What you should do:
Please print out every entry below, verbatim.

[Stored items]
################

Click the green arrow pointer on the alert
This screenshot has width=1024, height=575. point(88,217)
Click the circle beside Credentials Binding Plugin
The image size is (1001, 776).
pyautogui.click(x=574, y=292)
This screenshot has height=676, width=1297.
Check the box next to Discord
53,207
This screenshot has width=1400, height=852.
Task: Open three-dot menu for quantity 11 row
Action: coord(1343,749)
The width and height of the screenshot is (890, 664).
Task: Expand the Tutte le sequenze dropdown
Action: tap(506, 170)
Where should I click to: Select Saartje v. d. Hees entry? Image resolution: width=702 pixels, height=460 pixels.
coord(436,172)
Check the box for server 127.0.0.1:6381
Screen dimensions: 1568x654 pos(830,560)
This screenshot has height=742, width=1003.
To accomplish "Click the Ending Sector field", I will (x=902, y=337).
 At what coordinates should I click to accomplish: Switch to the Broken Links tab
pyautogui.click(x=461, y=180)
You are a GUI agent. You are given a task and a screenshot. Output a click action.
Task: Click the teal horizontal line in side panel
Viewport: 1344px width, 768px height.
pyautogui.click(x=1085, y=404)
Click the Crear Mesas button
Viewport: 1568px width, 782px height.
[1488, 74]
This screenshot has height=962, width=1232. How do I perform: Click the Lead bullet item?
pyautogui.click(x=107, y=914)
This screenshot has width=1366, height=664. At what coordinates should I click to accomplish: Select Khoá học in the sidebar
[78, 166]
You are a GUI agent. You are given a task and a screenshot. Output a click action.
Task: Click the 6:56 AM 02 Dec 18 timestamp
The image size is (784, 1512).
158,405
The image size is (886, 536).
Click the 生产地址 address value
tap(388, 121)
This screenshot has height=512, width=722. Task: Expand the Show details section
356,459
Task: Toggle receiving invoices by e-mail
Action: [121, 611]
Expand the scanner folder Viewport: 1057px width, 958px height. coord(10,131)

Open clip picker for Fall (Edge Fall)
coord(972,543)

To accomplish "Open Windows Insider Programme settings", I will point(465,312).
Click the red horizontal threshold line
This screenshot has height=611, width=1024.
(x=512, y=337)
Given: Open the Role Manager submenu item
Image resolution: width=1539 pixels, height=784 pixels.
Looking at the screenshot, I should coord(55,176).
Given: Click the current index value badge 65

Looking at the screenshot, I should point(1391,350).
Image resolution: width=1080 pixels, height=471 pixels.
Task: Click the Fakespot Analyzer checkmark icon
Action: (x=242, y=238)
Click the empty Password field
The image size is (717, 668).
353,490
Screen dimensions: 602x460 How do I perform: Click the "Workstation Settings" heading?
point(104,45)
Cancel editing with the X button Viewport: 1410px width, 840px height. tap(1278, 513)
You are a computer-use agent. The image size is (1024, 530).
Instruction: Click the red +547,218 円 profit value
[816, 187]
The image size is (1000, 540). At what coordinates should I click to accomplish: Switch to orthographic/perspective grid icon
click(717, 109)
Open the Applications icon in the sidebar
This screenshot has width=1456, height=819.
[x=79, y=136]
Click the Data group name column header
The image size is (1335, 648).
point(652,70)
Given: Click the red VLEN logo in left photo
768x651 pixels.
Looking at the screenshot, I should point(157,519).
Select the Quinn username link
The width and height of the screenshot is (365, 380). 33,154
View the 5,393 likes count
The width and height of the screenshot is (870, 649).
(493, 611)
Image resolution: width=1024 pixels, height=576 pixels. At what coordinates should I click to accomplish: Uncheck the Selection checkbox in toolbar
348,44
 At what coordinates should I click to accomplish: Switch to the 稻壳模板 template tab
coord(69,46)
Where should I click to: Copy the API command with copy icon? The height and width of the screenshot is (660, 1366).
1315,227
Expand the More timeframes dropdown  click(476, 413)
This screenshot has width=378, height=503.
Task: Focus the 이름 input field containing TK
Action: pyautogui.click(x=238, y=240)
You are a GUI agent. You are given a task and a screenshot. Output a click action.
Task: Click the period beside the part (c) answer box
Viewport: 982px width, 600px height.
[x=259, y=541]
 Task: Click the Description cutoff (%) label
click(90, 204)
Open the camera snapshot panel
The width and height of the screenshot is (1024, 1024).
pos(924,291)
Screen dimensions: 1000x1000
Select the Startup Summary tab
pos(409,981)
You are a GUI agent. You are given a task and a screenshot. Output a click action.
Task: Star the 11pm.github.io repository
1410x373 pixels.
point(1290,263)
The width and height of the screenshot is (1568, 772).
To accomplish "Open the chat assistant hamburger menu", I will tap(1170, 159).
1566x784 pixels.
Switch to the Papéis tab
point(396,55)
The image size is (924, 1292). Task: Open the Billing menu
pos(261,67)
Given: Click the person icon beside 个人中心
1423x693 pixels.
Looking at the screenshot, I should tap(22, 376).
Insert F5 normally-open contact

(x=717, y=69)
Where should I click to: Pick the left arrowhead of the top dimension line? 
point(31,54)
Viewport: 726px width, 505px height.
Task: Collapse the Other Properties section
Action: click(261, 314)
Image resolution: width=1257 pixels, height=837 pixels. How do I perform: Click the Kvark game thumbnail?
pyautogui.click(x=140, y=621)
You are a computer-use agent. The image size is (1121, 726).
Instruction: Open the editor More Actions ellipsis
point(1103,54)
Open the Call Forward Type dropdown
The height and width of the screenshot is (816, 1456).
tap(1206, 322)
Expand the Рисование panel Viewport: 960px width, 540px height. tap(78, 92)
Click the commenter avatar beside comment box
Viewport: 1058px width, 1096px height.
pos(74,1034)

################

Final answer:
Click the green arrow pointer on the alert
This screenshot has width=1024, height=575. point(88,217)
Click the circle beside Credentials Binding Plugin
The image size is (1001, 776).
pyautogui.click(x=574, y=292)
This screenshot has height=676, width=1297.
Check the box next to Discord
53,207
This screenshot has width=1400, height=852.
Task: Open three-dot menu for quantity 11 row
Action: coord(1343,749)
The width and height of the screenshot is (890, 664).
Task: Expand the Tutte le sequenze dropdown
Action: tap(506, 170)
Where should I click to: Select Saartje v. d. Hees entry? Image resolution: width=702 pixels, height=460 pixels.
coord(436,172)
Check the box for server 127.0.0.1:6381
Screen dimensions: 1568x654 pos(830,560)
This screenshot has height=742, width=1003.
To accomplish "Click the Ending Sector field", I will (x=902, y=337).
 At what coordinates should I click to accomplish: Switch to the Broken Links tab
pyautogui.click(x=461, y=180)
You are a GUI agent. You are given a task and a screenshot. Output a click action.
Task: Click the teal horizontal line in side panel
Viewport: 1344px width, 768px height.
pyautogui.click(x=1085, y=404)
Click the Crear Mesas button
Viewport: 1568px width, 782px height.
[1488, 74]
This screenshot has height=962, width=1232. How do I perform: Click the Lead bullet item?
pyautogui.click(x=107, y=914)
This screenshot has width=1366, height=664. At what coordinates should I click to accomplish: Select Khoá học in the sidebar
[78, 166]
You are a GUI agent. You are given a task and a screenshot. Output a click action.
Task: Click the 6:56 AM 02 Dec 18 timestamp
The image size is (784, 1512).
158,405
The image size is (886, 536).
Click the 生产地址 address value
tap(388, 121)
This screenshot has height=512, width=722. Task: Expand the Show details section
356,459
Task: Toggle receiving invoices by e-mail
Action: [121, 611]
Expand the scanner folder Viewport: 1057px width, 958px height. coord(10,131)

Open clip picker for Fall (Edge Fall)
coord(972,543)

To accomplish "Open Windows Insider Programme settings", I will point(465,312).
Click the red horizontal threshold line
This screenshot has height=611, width=1024.
(x=512, y=337)
Given: Open the Role Manager submenu item
Image resolution: width=1539 pixels, height=784 pixels.
Looking at the screenshot, I should coord(55,176).
Given: Click the current index value badge 65

Looking at the screenshot, I should point(1391,350).
Image resolution: width=1080 pixels, height=471 pixels.
Task: Click the Fakespot Analyzer checkmark icon
Action: (x=242, y=238)
Click the empty Password field
The image size is (717, 668).
353,490
Screen dimensions: 602x460 How do I perform: Click the "Workstation Settings" heading?
point(104,45)
Cancel editing with the X button Viewport: 1410px width, 840px height. tap(1278, 513)
You are a computer-use agent. The image size is (1024, 530).
Instruction: Click the red +547,218 円 profit value
[816, 187]
The image size is (1000, 540). At what coordinates should I click to accomplish: Switch to orthographic/perspective grid icon
click(717, 109)
Open the Applications icon in the sidebar
This screenshot has width=1456, height=819.
[x=79, y=136]
Click the Data group name column header
The image size is (1335, 648).
point(652,70)
Given: Click the red VLEN logo in left photo
768x651 pixels.
Looking at the screenshot, I should point(157,519).
Select the Quinn username link
The width and height of the screenshot is (365, 380). 33,154
View the 5,393 likes count
The width and height of the screenshot is (870, 649).
(493, 611)
Image resolution: width=1024 pixels, height=576 pixels. At what coordinates should I click to accomplish: Uncheck the Selection checkbox in toolbar
348,44
 At what coordinates should I click to accomplish: Switch to the 稻壳模板 template tab
coord(69,46)
Where should I click to: Copy the API command with copy icon? The height and width of the screenshot is (660, 1366).
1315,227
Expand the More timeframes dropdown  click(476, 413)
This screenshot has width=378, height=503.
Task: Focus the 이름 input field containing TK
Action: pyautogui.click(x=238, y=240)
You are a GUI agent. You are given a task and a screenshot. Output a click action.
Task: Click the period beside the part (c) answer box
Viewport: 982px width, 600px height.
[x=259, y=541]
 Task: Click the Description cutoff (%) label
click(90, 204)
Open the camera snapshot panel
The width and height of the screenshot is (1024, 1024).
pos(924,291)
Screen dimensions: 1000x1000
Select the Startup Summary tab
pos(409,981)
You are a GUI agent. You are given a task and a screenshot. Output a click action.
Task: Star the 11pm.github.io repository
1410x373 pixels.
point(1290,263)
The width and height of the screenshot is (1568, 772).
To accomplish "Open the chat assistant hamburger menu", I will tap(1170, 159).
1566x784 pixels.
Switch to the Papéis tab
point(396,55)
The image size is (924, 1292). Task: Open the Billing menu
pos(261,67)
Given: Click the person icon beside 个人中心
1423x693 pixels.
Looking at the screenshot, I should tap(22, 376).
Insert F5 normally-open contact

(x=717, y=69)
Where should I click to: Pick the left arrowhead of the top dimension line? 
point(31,54)
Viewport: 726px width, 505px height.
Task: Collapse the Other Properties section
Action: click(261, 314)
Image resolution: width=1257 pixels, height=837 pixels. How do I perform: Click the Kvark game thumbnail?
pyautogui.click(x=140, y=621)
You are a computer-use agent. The image size is (1121, 726).
Instruction: Open the editor More Actions ellipsis
point(1103,54)
Open the Call Forward Type dropdown
The height and width of the screenshot is (816, 1456).
tap(1206, 322)
Expand the Рисование panel Viewport: 960px width, 540px height. tap(78, 92)
Click the commenter avatar beside comment box
Viewport: 1058px width, 1096px height.
pos(74,1034)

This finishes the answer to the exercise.